El hombre retorció el cuerpo para mostrarle a Boris una cicatriz en la otra oreja, con el orgullo apagado de quien exhibe una herida de guerra.

-¡Juárez! –Gritó una mujer al fondo del pasillo. El hombre se paró con dificultad.

-Ese soy yo. – Aclaró y estiró un mechón de pelo del lado de la oreja ya cicatrizada. –Hoy me dejó a la mitad, ¿ve? Pero nadie me corta el pelo como él. –Y se fue rengueando por la pasarela.
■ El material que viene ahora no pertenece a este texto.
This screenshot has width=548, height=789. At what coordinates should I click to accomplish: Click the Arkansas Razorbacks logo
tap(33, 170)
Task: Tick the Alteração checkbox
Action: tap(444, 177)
Boris miró a los demás, plin, y movió la rodilla para ver en qué andaba el dolor pero no lo encontró, había desaparecido como esos artefactos que funcionan justo cuando viene el técnico a repararlos. Volvió a salir el sol y brilló al fondo la botella anaranjada. El padre se había despertado y ahora el chico le enseñaba el juego del teléfono. La madre había logrado que su hijo se siente a su lado y el niño, con su pequeña mano oscura y sucia, le acariciaba la pierna como si fuese un gato. La anciana de la silla de ruedas y la chica cruzaron unas palabras al oído. La chica sonrió pero Boris no llegó a verla. Caminó hasta su casa y le dieron ganas de seguir caminando. A unas diez o quince cuadras había un cine. No tenía ni idea de qué estaban dando.

4 comentarios:

Laura B. dijo...

Esto lo escribiste vos? Me gustó mucho. Me imaginé la escena con una luz cenital iluminando ya aquí, ya allá. Uno a veces no se percata de los mundos de los otros.

Besos van

María dijo...

Hola Nausica,
Sí, este lo escribí yo.
Me alegro mucho de que te haya gustado, muchas gracias por tu comentario!
Besos

Gendai no samurai dijo...

Me gustan mucho las descripciones, sobre todo "La heladera también", la sucesión de escenas son como pequeñas cachetadas que te hacen mirar de un lado a otro sin parar. Estaría bueno hacer un corto con ésto.

María dijo...

Gracias Gendai, de verdad me pone muy contenta tu comentario. Puede ser lo del corto!